EDIT: forgot to mention that all this discussion matters only inasmuch you have strict latency targets. If you're ok to occasionally have very slow requests and your customers are ok with that and your bosses don't freak out because they spoke to that one customer that is very angry that their requests time out a few times every month ... I'm very happy for you! Not everybody has these requirements and you can go pretty far with a production system consisting of a couple of VM on AWS without k8s, containers, cgroups or whatever in the picture. I know people who do and it works just fine for them. But in order to understand what the fuss about all of this we need to frame this discussion as pertaining to batch vs controlled-latency.
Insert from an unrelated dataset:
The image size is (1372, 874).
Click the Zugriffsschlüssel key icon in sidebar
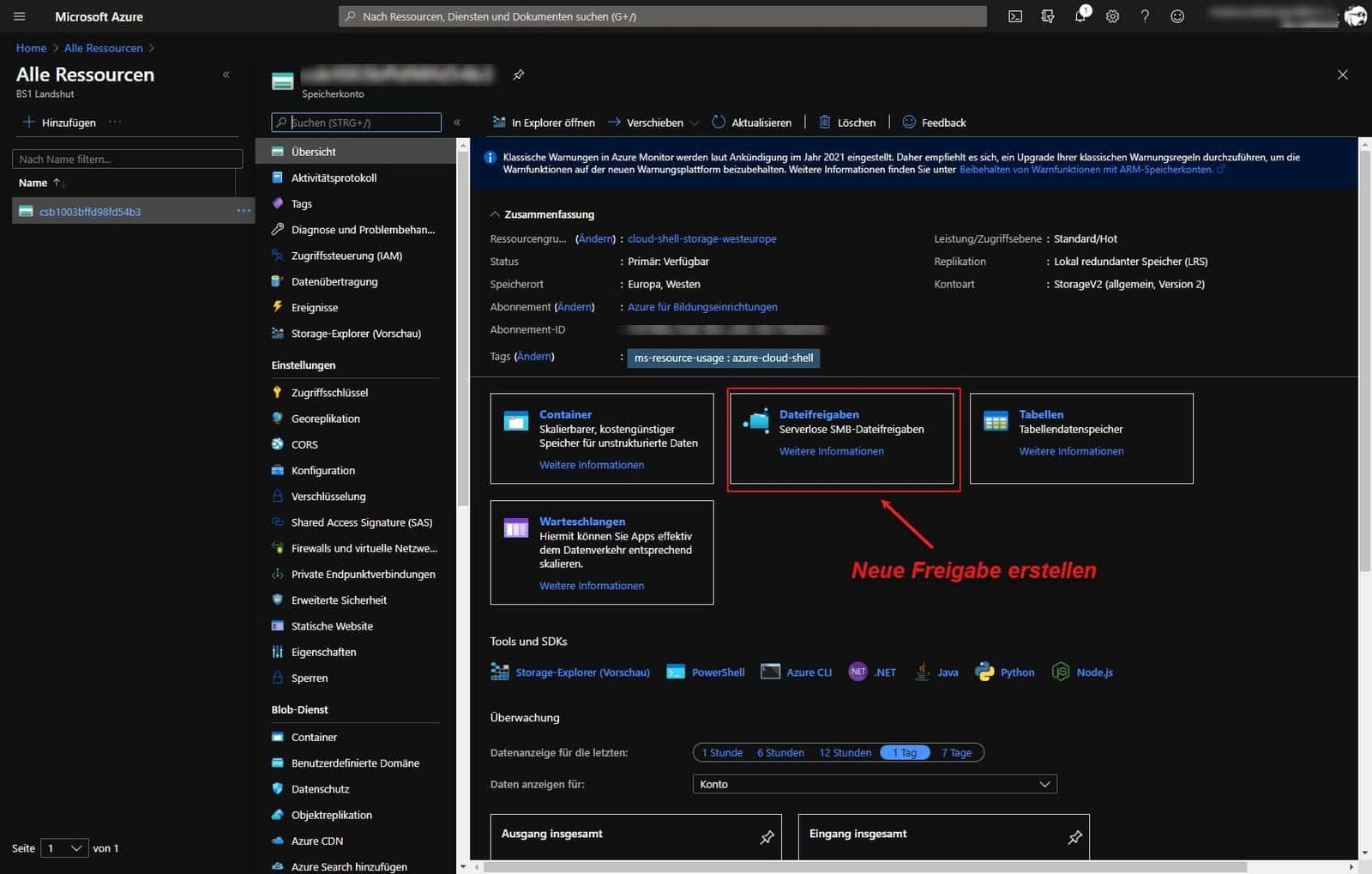tap(276, 392)
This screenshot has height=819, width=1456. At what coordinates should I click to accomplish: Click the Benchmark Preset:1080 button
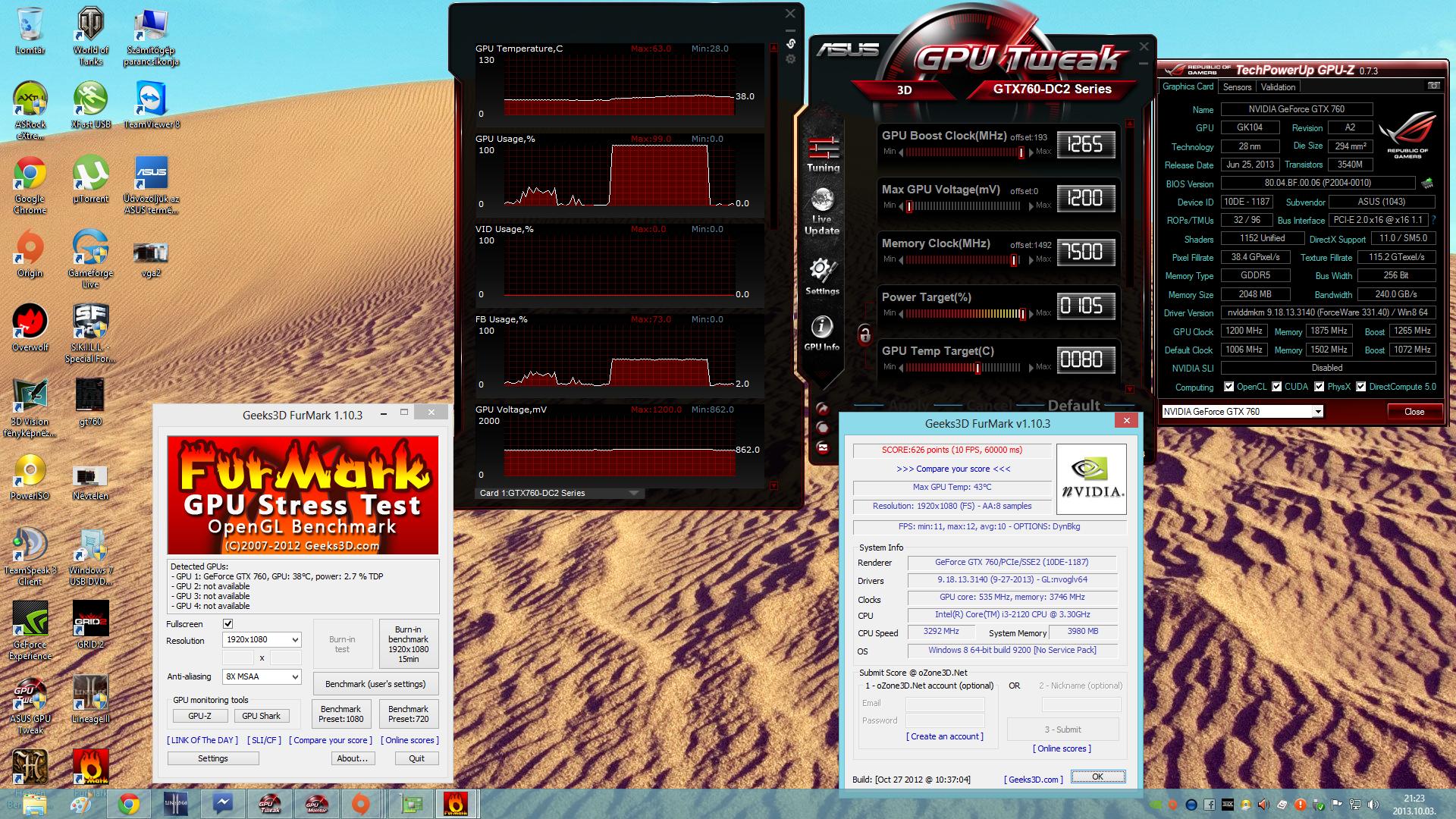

Otherwise it's hard to explain why there are so many otherwise intelligent people making choices that appear to be a bit silly, isn't it? Sure, there are people who are "just wrong" on the internet :-) but more often than not if somebody ends up with a different solution is because they have different goals and tradeoffs.

eightnoteight · on Nov 9, 2023

imagine amazon's order history microservice causes outage for ordering creation microservice. regardless of the monitoring and alerting, you never want a non critical system to cause outage on the most critical system you have

otterley · on Nov 8, 2023

In my experience working with containers -- both on my own behalf and for customers -- I can think of relatively few situations in which CPU limits were necessary or useful for the workload.
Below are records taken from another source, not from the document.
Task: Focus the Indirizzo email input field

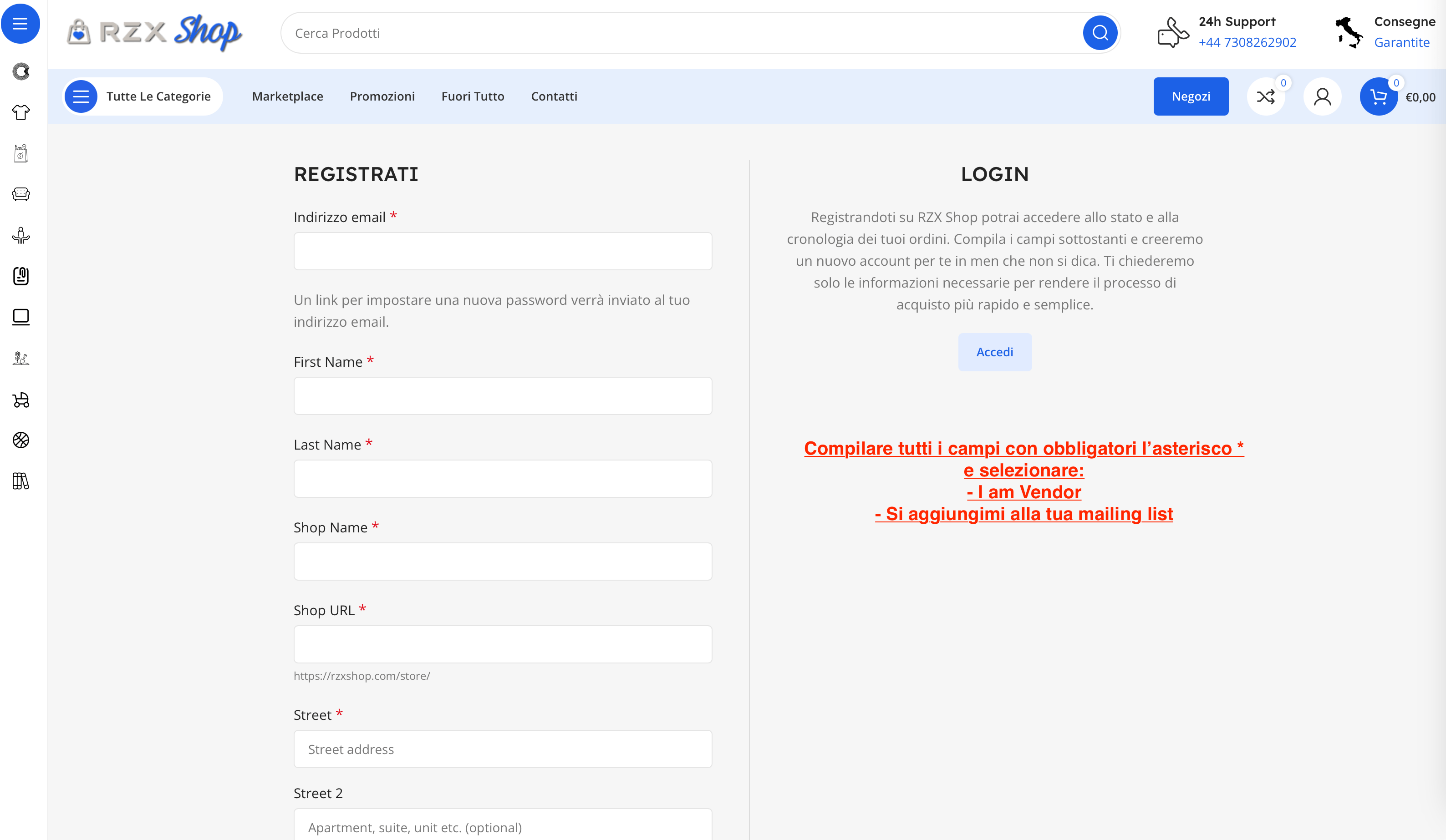Action: pyautogui.click(x=503, y=251)
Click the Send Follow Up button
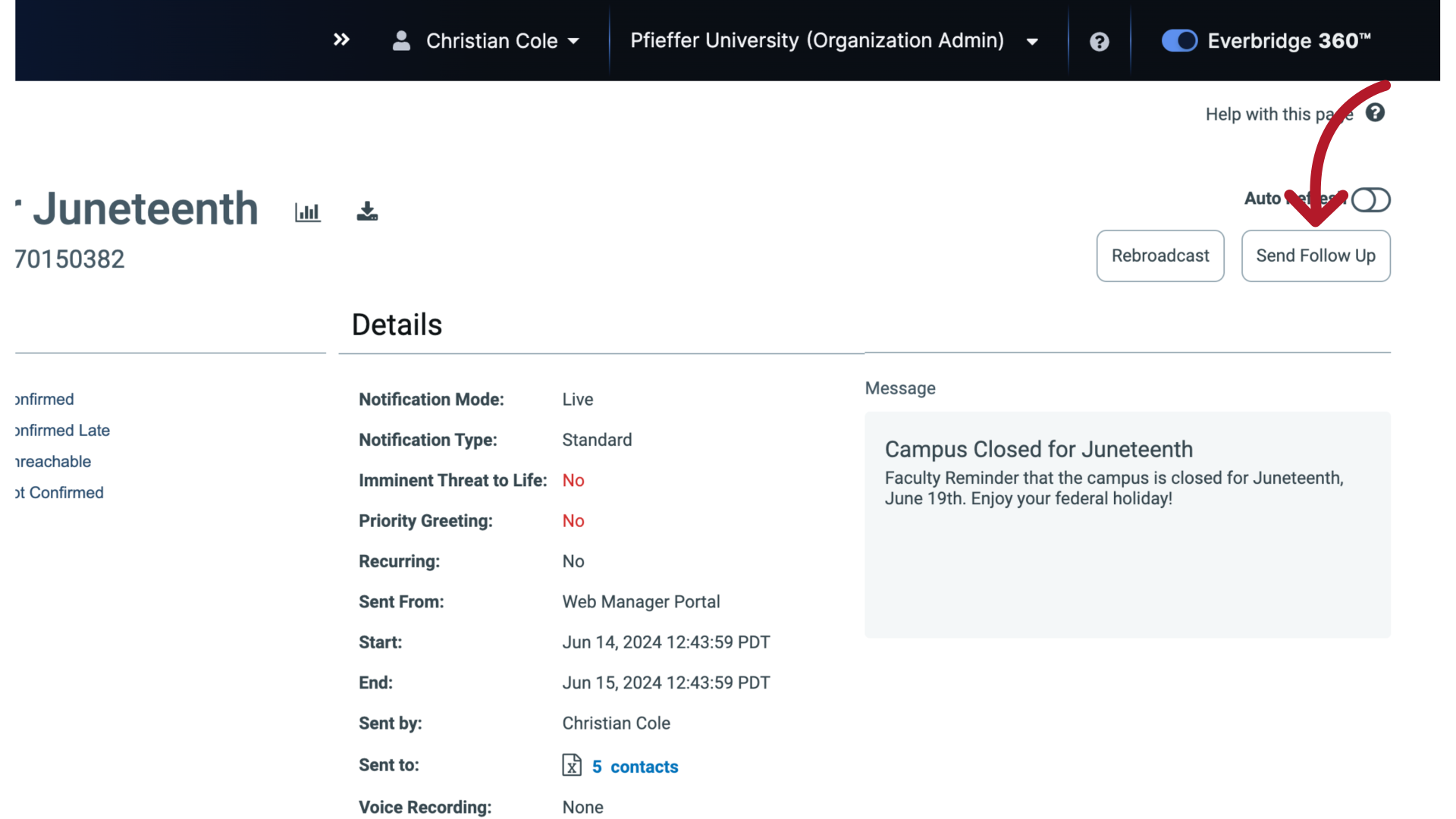 (x=1316, y=256)
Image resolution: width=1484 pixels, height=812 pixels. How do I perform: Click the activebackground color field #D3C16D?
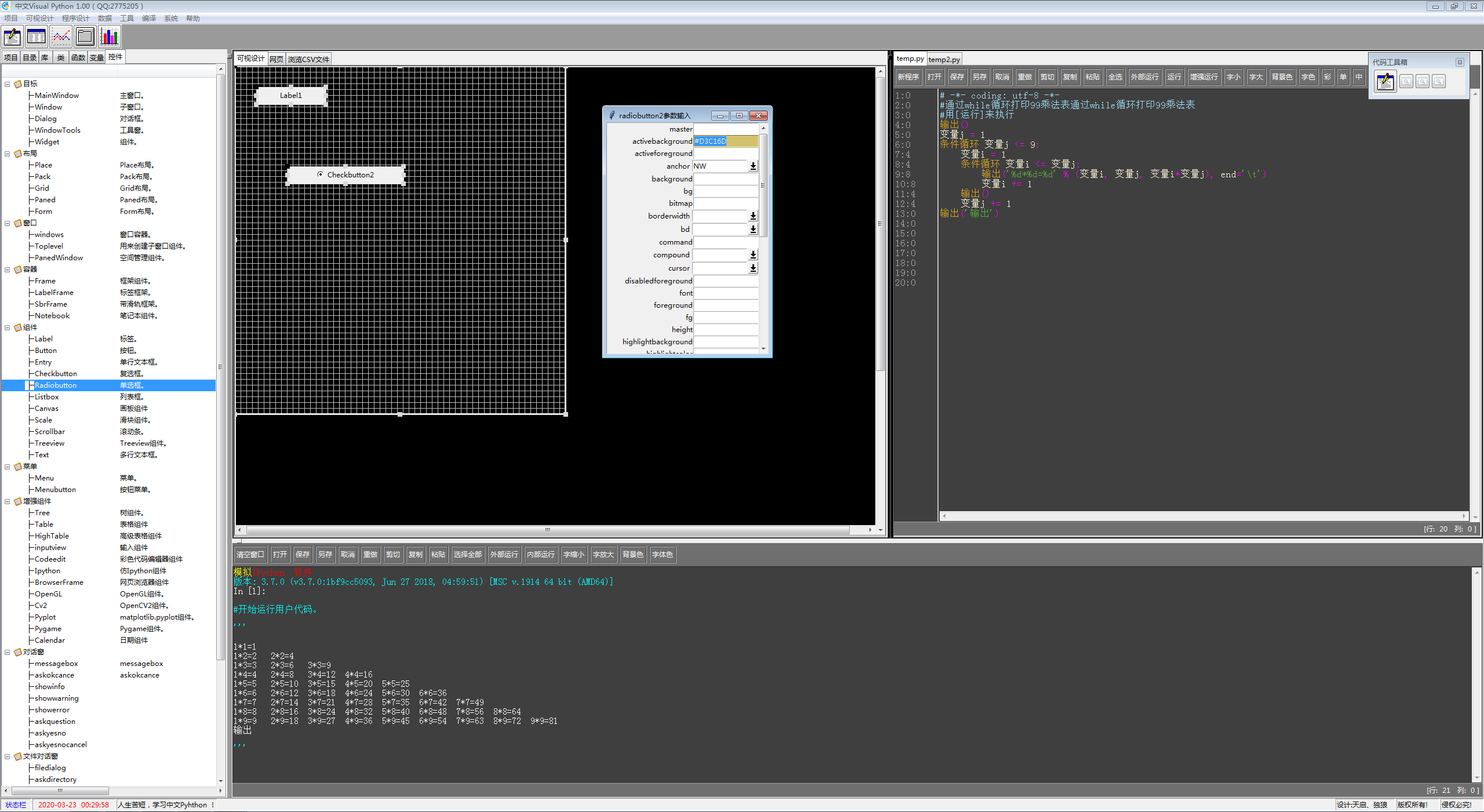(725, 141)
When you set CPU reservations properly in your container definitions, they don't "crawl[] to a halt" when other containers demand more CPU than they did before. Every container is guaranteed to get the CPU it requested the moment it needs it, regardless of what other containers are using right up till that moment. So the key is to set the requested CPU to the minimum the application owner needs in the contended case. That's why I say that "requests are limits in reverse" - a request declared by container A effectively creates an implicit limit on container B when container A needs the CPU.

Perhaps you're concerned that not setting limits causes oversubscription on a node. But this is not so: when scheduling pods, the K8S scheduler only considers requests, not limits. If every container is forced to declare a CPU request - as it should - then K8S will not overprovision pods onto a node, and every container will be entitled to all the CPU it requested when needed.
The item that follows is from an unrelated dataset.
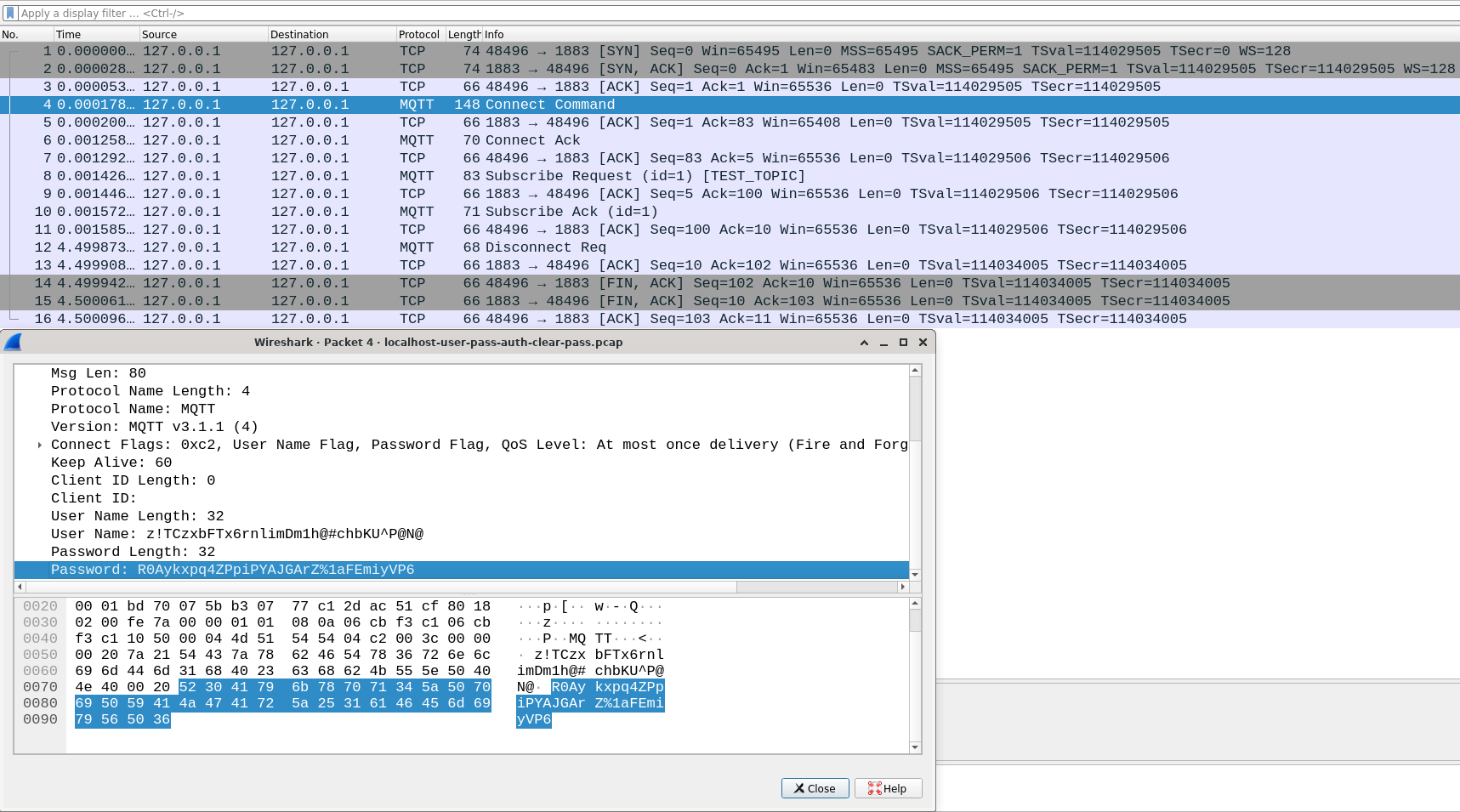
Task: Click the X icon inside the Close button
Action: [x=798, y=788]
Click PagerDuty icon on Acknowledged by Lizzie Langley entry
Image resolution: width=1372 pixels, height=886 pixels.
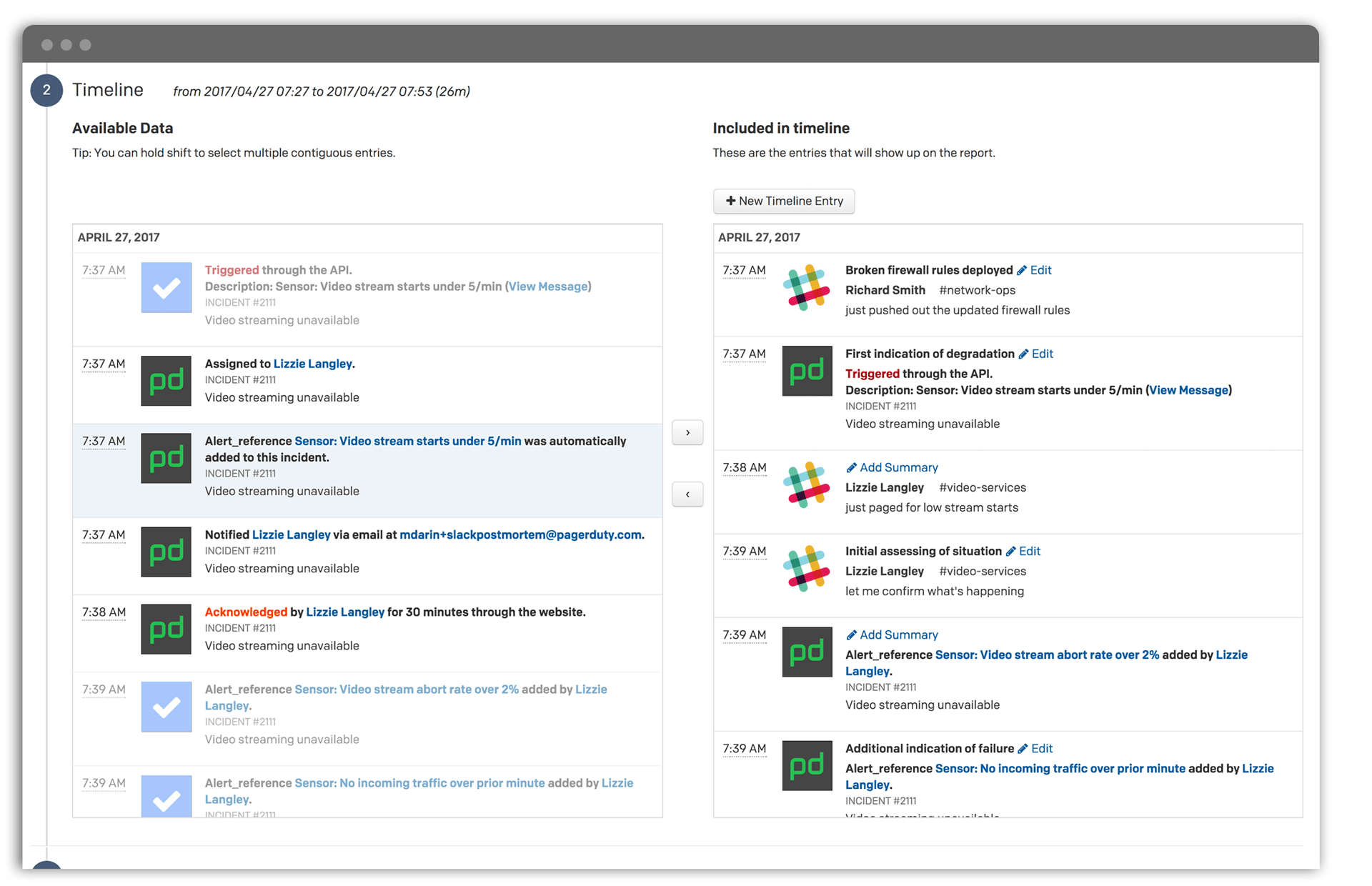[x=166, y=629]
Consider, too, that most applications are memory-bound and concurrency-bound, not CPU bound. And a typical web server is also demand-driven and load-balanced; it doesn't spontaneously consume CPU. For those kinds of applications, resource consumption is roughly consistent across all the containers, and the "pod running just find a moment ago...crawling to a halt" isn't a phenomenon you're going to see, as long as they haven't yet consumed all the CPU they requested. Limits hurt more than help especially for these kinds of workloads, because being able to burst gives them headroom to serve while a horizontal scale-out process (adding more pods) is taking place.

Most CPU-bound workloads tend to be batch workloads (e.g. ETL, map/reduce). Teams who run those on shared nodes usually just want to get whatever CPU they can. These jobs tend not to have strict deadlines and the owners don't usually panic when a worker pod has its CPU throttled on a shared node. And those who do care about getting all the CPU available are frequently putting these workloads on dedicated nodes, often even dedicated clusters. And the nodes tend to be ephemeral - launched just-in-time to run the job and then terminated when the job has completed.

As others have pointed out, putting CPU limits on containers is a contributing cause of nodes having lower CPU utilization than they could otherwise sustain. Every node costs money -- whether you bought it or rent it -- so underutilized nodes represent wasted capital or cloud spend. You want nodes to run as hot as possible to get the most out of your investment. If your CFO/cloud financial team isn't breathing down your neck when they see idle nodes, they ought to be.